La disponibilité du carburant reste problématique pour les automobilistes et perturbe le transport. Les longues files d’attente et les conditions de voyage précaires témoignent des difficultés quotidiennes rencontrées par les citadins, mais les autorités restent optimistes et estiment qu’une amélioration est en cours.

Dans la ville de Bujumbura, le transport en commun n’est toujours pas chose facile.
Lors de la présentation de l’administrateur de la commune de Bugendana, dans la province de Gitega, jeudi le 23 octobre 2025, le Président de la République, Evariste Ndayishimiye, a invité les propriétaires de stations-service à s’approvisionner en carburant auprès de la Société Pétrolière du Burundi (SOPEBU), affirmant que les stocks y sont suffisants. Le Chef de l’Etat a exprimé son mécontentement face à certains exploitants qui refusent de s’approvisionner alors que le carburant est disponible.
« Les Burundais nous étonnent beaucoup. Le carburant est là, en quantité suffisante, mais lorsque nous demandons aux propriétaires de stations-service de venir s’approvisionner, ils répondent qu’ils n’ont pas d’argent », a-t-il déclaré. Selon le Président Ndayishimiye, cette attitude est liée à la frustration de certains propriétaires de stations-service, contrariés par l’interdiction gouvernementale de revendre le carburant au marché noir. Il a souligné qu’il est incompréhensible qu’une personne ayant réussi à construire une station-service prétende manquer de fonds pour acheter du carburant, ajoutant que ces opérateurs regrettent simplement de ne plus pouvoir vendre à des prix exorbitants.
Une réglementation controversée pour l’approvisionnement en carburant
Paradoxalement, le 27 octobre 2025, la SOPEBU a annoncé que l’achat du carburant devra toujours se faire via l’application « Igitoro Pass », selon un calendrier basé sur le dernier chiffre de la plaque d’immatriculation du véhicule.
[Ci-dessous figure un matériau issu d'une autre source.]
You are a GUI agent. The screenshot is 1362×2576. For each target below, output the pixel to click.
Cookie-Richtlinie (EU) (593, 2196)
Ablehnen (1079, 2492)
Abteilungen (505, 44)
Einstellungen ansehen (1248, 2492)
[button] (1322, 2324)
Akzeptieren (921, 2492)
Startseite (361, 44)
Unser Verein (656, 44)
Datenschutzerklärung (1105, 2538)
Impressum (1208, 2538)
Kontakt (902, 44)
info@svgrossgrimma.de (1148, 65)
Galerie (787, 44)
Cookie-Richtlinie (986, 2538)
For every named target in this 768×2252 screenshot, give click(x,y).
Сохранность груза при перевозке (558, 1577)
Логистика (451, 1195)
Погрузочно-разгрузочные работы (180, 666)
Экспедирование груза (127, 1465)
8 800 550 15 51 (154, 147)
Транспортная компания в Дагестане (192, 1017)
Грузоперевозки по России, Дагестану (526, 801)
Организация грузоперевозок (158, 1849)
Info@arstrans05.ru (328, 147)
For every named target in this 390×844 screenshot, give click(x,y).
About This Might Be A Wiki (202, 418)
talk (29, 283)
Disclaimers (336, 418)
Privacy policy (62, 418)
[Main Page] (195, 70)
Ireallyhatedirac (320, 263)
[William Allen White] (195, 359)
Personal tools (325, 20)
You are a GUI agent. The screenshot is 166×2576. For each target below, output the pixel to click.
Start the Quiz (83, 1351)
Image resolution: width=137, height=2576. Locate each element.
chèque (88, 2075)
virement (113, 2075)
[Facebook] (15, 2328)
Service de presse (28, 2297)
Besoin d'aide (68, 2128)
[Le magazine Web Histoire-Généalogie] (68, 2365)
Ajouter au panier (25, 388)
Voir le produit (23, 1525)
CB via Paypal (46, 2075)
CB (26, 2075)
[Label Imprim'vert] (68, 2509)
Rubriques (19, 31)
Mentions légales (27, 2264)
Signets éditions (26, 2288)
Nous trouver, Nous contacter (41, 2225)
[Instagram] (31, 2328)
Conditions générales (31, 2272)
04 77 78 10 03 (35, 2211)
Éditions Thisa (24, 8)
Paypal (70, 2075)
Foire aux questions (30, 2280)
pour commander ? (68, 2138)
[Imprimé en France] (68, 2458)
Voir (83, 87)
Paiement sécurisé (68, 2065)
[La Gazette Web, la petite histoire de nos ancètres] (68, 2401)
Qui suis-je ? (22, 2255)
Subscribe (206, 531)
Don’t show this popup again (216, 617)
Les véhicules dont le dernier chiffre est compris entre 0 et 4 peuvent se ravitailler de lundi à mercredi, tandis que ceux dont le dernier chiffre est compris entre 5 et 9 le peuvent de jeudi à dimanche. Les pompistes sont tenus de vérifier les quotas et les plaques avant de servir les clients.
Pour Faustin Ndikumana, directeur national de l’organisation Parole et Action pour le Réveil des Consciences et l’Évolution des Mentalités (PARCEM), cette mesure est incompréhensible. « Le carburant est disponible à la SOPEBU, mais les stations-service refusent de s’approvisionner. Et maintenant, on limite l’accès en fonction des plaques d’immatriculation… C’est incompréhensible », déclare-t-il. Il illustre son propos par un exemple : « Mon véhicule est autorisé à faire le plein jeudi ou vendredi… mais si je dois me rendre à Ngozi ou ailleurs et revenir à Bujumbura dimanche avec le réservoir vide, dois-je attendre jeudi suivant pour refaire le plein ? Lundi ou mardi, comment vais-je au travail ? » Selon lui, les autorités doivent reconnaître le dysfonctionnement, car il est évident.
Transport en commun à Bujumbura : une amélioration relative
A Bujumbura, les opinions divergent sur la disponibilité du carburant. Certains citadins notent une légère amélioration, tandis que d’autres soulignent que trouver un bus reste un véritable défi. Les files d’attente sur les parkings des bus du centre-ville persistent et la situation est similaire dans les quartiers périphériques.
Les conditions de transport restent difficiles, avec un non respect fréquent des mesures de sécurité. Par exemple, sur la ligne reliant le centre-ville à Carama, au Nord-Ouest de Bujumbura, les passagers sont souvent entassés. Certains assis, d’autres debout, parfois au-delà de la capacité prévue. Dans certains cas, un bus prévu pour une soixantaine de places assises transporte plus de 100 personnes. « Je ne comprends pas comment on peut dire que le carburant est disponible en abondance alors que nous continuons à voyager dans des conditions insupportables », déplore un habitant de Carama se rendant quotidiennement au centre-ville. Pour de nombreux citadins, attendre un bus peut durer plus d’une heure. Et lorsqu’un bus arrive enfin, les passagers doivent accepter les conditions imposées par les conducteurs, souvent au mépris du confort et de la sécurité.